[Items from a collection]
%%

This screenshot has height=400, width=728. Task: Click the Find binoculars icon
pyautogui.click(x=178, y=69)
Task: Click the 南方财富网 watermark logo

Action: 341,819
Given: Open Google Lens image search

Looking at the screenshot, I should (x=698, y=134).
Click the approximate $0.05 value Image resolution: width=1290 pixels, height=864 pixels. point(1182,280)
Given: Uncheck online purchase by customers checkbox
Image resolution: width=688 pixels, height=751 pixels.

%%
%%

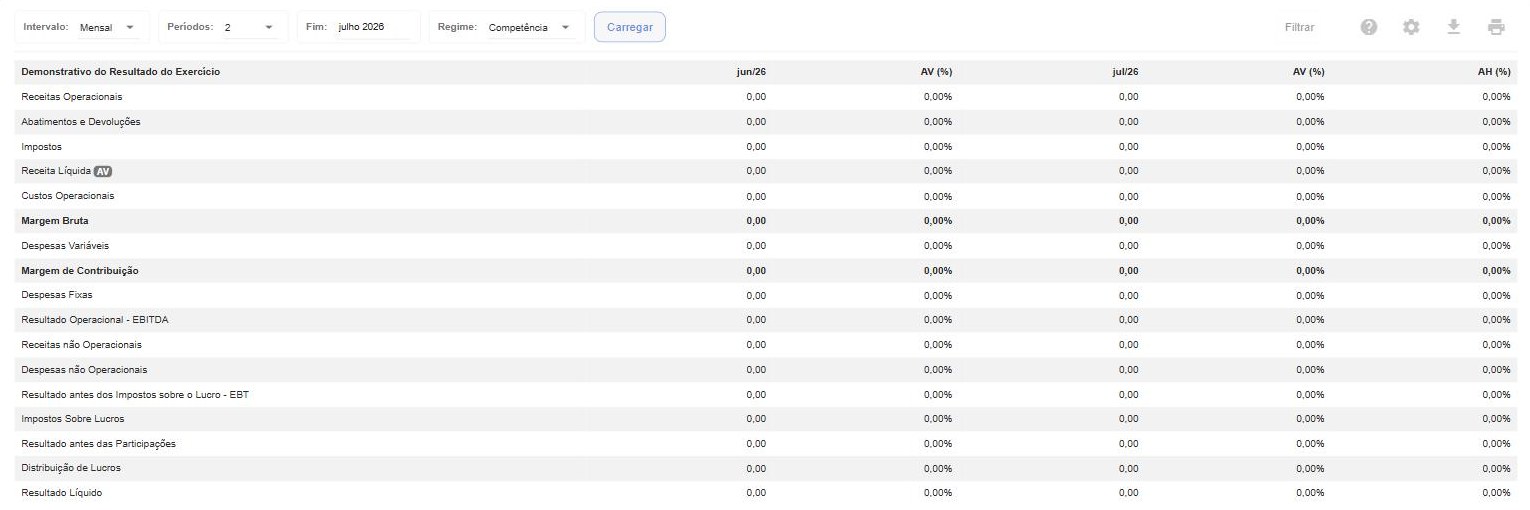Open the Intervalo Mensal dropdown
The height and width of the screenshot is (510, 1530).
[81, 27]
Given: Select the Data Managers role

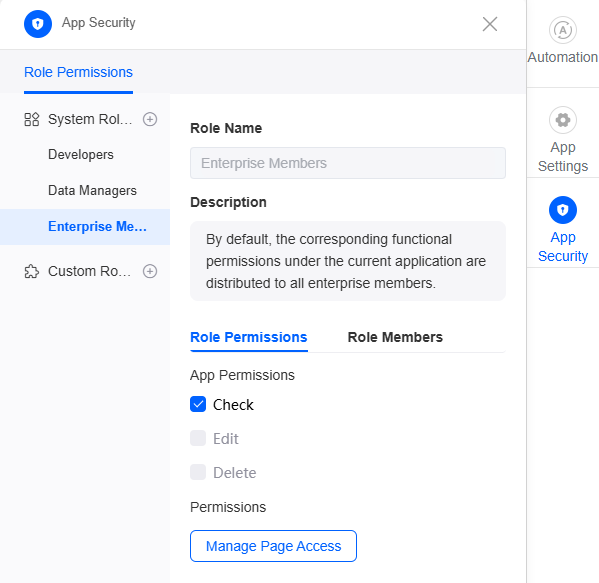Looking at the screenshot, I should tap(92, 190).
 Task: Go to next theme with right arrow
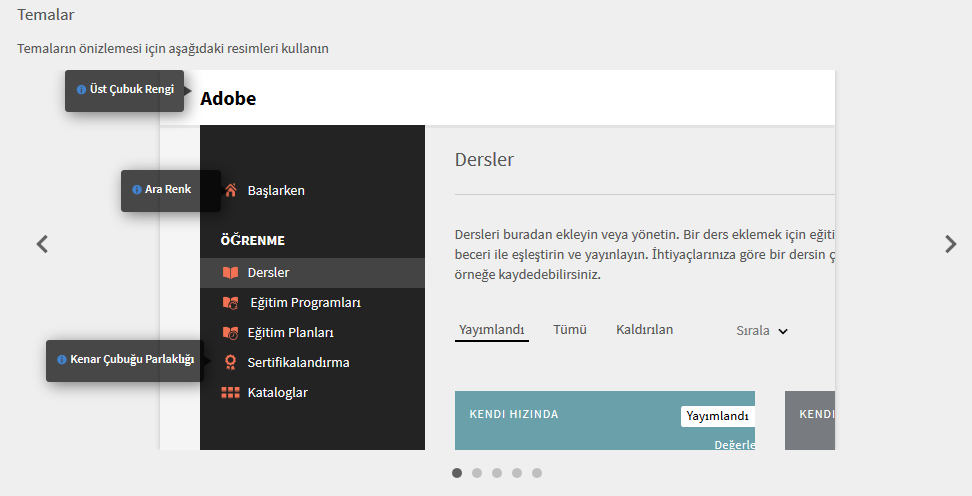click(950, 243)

%%

Exercise instructions ▸ Can you set down the items exactly, beginning at the line with "This screenshot has" and ending at the line with "Looking at the screenshot, I should (x=698, y=134).", both included?

Task response ▸
This screenshot has height=400, width=728. Task: Click the Find binoculars icon
pyautogui.click(x=178, y=69)
Task: Click the 南方财富网 watermark logo

Action: 341,819
Given: Open Google Lens image search

Looking at the screenshot, I should (x=698, y=134).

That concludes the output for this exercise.